“Manifesto of Fragility” è il titolo della prossima Biennale d’Arte Contemporanea di Lione, che si terrà dal 14 settembre al 31 dicembre 2022. Il tema nasce dalla necessità dei due curatori Sam Bardaouil e Till Fellrath di indagare la fragilità dell’era contemporanea, ponendo l’attenzione su una forma generativa di resistenza che prende spunto dal passato, ingloba il presente e si predispone al futuro. Protagoniste della Biennale saranno opere prese in prestito dalle più importanti istituzioni mondiali come il Metropolitan Museum of Modern Art, il Louvre Abu Dhabi e lo Staatliche Kunstsammlungen di Dresda. Oltre alla collaborazione internazionale, la manifestazione gode di un appoggio della comunità locale grazie all’esposizione di opere appartenenti ai grandi centri culturali della città, tra cui il Museo di Belle Arti di Lione, il Museo gallo-romano di Fourvière e il Musée de la Confluence.
L’esposizione si basa sulla convinzione che il dialogo sia parte fondamentale del processo che porterà la nostra epoca verso un futuro più sostenibile. Proprio per questo motivo, la Biennale inizierà a raccontarsi molti mesi prima della sua apertura ufficiale il 14 settembre 2022, grazie a parternships strette con diversi enti internazionali che continueranno fino alla fine del 2023. Questa impostazione rende l’evento molto più di una semplice esposizione: è un piano d’azione pensato per coinvolgere le coscienze degli abitanti del presente e del prossimo futuro. Proprio in vista di queste collaborazioni, ad aprire la stagione, il primo ottobre 2021 i curatori hanno invitato il rapper lionese Sasso a esibirsi nel cuore delle Fattorie Fagor di Lione. Questo primo evento è esemplificativo della loro volontà dei curatori di lavorare sul territorio, coinvolgendo qualsiasi forma di espressione artistica, senza limiti né generi.

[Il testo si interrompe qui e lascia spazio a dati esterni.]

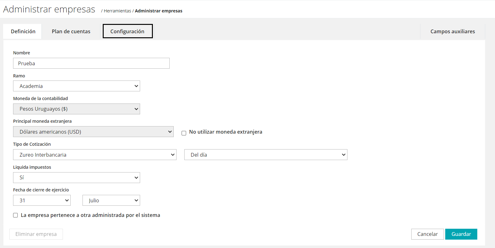Enable No utilizar moneda extranjera checkbox
The width and height of the screenshot is (495, 248).
184,133
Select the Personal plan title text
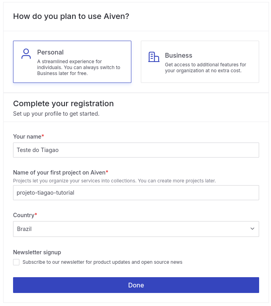Viewport: 271px width, 306px height. tap(50, 52)
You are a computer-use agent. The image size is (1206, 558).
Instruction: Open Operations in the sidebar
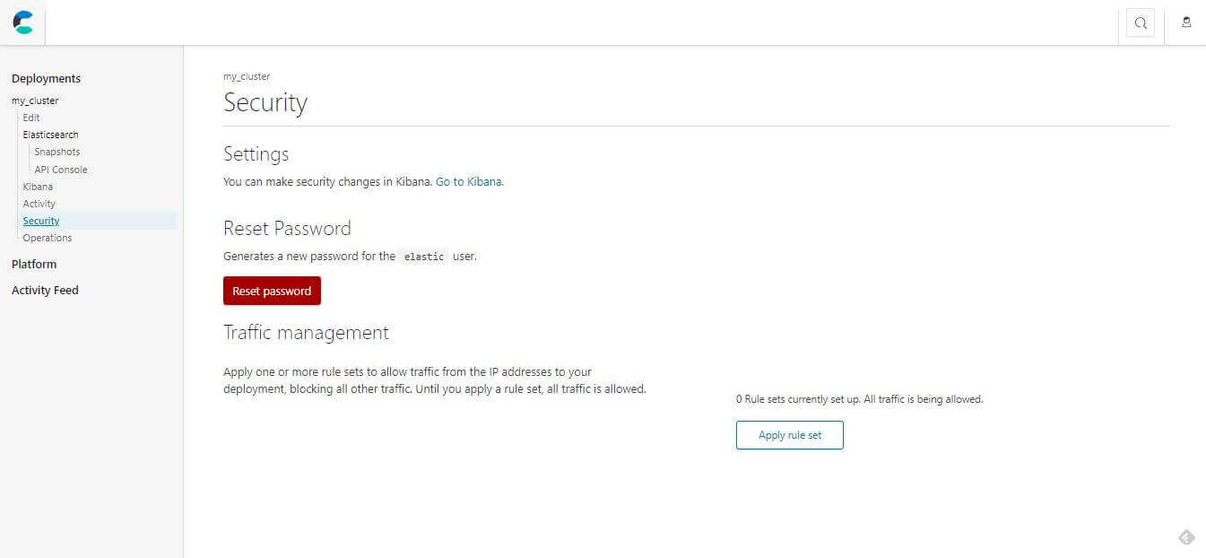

La ricerca dei curatori parte dalla storia di Lione, complessa e stratificata. La Biennale vuole evocare le vicende di cui la città è stata protagonista con l’intento di invitare i visitatori a esplorare le fragilità del racconto, portandoli a ricercare delle connessioni che vadano al di là della geografia e del tempo passato. La Fragilità è quella dello spirito contemporaneo, da cui l’intera popolazione mondiale è accumunata. Il manifesto della Biennale a proposito recita: «La nostra fragilità è forse una delle poche verità universalmente sentite nel nostro mondo diviso. Da nessuna parte questo è più evidente che sopra e dentro il corpo. Le nostre comunità, tese da crescenti disordini civili innescati dal rifiuto di inchinarsi di fronte a ingiustizie secolari e iniquità endemiche, provocano nella loro fragilità un accresciuto senso di frenesia sociale. La nostra fragilità è inevitabile».
Come reazione a questa Fragilità, i curatori propongono la Resistenza, intesa come quella serie di azioni prolungate nel tempo e nello spazio capaci di parlare alle persone e alle loro debolezze. Che ne sarebbe del nostro mondo, si chiede la Biennale, se invece di evitare la vulnerabilità come segno di debolezza, la sfruttassimo come fondamento per l’empowerment? La Biennale propone una dichiarazione collettiva, sostenuta da una pluralità di voci e di coscienze che «Prosperano nella tenerezza e fioriscono nelle avversità». La sedicesima edizione della Biennale di Lione, sicuramente influenzata dagli eventi che hanno colpito la popolazione mondiale negli ultimi due anni, vuole proporre un modello positivo dove le differenze e le difficoltà sono viste come punti di forza, con l’obiettivo di promulgare un messaggio positivo e di inclusione.